Ask HN: Best practices for writing a design document? - hood_syntax
I&#x27;m in the brainstorming phase for a personal project that I will likely open source at some point. I want to write a document to capture the guiding philosophy and high level design behind it. Any recommendations for resources that could help me do it right from the beginning?
======
itamarst
Let me tell you all the things I haven't written down yet, and really really
should some time. Maybe I'll turn this into a blog post if anyone cares:

1\. "Design document" is ambiguous: some people use that to mean the
specification, i.e. design as a noun. I tend to want to use the document to
think through issues, so design as a verb. Just so you know my starting point.

2\. You want to write down goals. And non-goals. Non-goals are just as
important, if not more so.

3\. You want to write down who the actors are and what their use case is. "As
a monkey I want to use this app to acquire delicious delicious bananas." Give
each use case a name, e.g.

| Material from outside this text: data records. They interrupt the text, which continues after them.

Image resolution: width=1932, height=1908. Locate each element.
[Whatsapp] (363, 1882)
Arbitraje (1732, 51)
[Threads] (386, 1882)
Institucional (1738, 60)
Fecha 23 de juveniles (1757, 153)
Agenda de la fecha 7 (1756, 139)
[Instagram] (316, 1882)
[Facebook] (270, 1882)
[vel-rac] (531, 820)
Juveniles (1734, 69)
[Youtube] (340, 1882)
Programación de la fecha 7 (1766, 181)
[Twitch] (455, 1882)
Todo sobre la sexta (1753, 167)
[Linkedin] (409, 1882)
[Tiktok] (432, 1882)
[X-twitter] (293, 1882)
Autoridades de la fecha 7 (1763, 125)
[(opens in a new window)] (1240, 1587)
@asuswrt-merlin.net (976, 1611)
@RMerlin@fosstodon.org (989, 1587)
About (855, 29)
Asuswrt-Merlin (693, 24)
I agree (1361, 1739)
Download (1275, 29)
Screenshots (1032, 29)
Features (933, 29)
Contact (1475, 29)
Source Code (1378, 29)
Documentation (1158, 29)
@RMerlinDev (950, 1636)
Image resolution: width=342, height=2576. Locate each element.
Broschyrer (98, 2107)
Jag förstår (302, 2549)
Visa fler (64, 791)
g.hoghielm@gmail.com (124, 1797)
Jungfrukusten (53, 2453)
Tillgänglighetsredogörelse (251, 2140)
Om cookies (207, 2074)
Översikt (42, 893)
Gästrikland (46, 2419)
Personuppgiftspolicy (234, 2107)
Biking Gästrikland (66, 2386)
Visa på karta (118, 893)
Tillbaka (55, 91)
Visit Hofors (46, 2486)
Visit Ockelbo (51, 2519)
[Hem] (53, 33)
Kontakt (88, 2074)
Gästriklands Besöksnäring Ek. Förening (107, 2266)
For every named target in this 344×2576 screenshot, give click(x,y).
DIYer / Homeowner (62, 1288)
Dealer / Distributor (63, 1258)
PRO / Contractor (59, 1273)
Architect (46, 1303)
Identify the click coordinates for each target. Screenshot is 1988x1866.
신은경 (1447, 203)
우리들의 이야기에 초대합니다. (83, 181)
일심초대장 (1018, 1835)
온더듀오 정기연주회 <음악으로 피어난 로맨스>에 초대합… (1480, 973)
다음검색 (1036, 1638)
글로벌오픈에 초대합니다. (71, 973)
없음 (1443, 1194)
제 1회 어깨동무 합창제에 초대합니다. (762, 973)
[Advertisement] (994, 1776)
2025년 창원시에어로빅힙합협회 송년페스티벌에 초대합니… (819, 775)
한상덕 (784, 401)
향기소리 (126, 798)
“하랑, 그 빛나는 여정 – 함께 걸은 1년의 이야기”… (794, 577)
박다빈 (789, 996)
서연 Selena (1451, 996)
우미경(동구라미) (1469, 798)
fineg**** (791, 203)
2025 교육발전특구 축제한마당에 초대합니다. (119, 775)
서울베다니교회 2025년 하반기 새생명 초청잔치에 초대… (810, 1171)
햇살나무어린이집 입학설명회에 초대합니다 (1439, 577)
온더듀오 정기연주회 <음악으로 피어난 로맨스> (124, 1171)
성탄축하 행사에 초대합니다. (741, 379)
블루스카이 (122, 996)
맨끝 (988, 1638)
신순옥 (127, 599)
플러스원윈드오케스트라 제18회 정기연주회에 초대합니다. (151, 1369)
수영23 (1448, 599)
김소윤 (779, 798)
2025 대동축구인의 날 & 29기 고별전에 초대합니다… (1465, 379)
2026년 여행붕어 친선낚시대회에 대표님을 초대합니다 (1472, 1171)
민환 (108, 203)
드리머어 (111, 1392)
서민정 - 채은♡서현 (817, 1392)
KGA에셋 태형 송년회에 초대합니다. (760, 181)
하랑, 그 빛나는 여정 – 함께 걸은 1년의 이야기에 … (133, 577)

MONKEY-BANANA.

4\. You want to write down all your other requirements that aren't use cases.
Give them names too, like ETHICAL-BANANA-ACQUISITION or whatever.

5\. Make a list of possible solutions. Write all the solutions down. The good
ones and the bad ones, don't think about it just write write write write. Then
add some more (what if you didn't write any code? What if you had to ship in
48 hours? what if you had 2 billion dollars to throw at the problem). Your
goal is to maximize the solution space you're covering so you don't get stuck
at a local maxima. You want global maxima.

6\. For each solution, write down how it does on use cases, requirements,
goals.

7\. Go back and see if you can throw out any of your goal, use cases,
requirements. Maybe a non-goal actually is a goal?

8\. Do step 6 again.

9\. Choose the best solution, document why you chose it.

Now all you have to do is implement the solution. Easy peasy!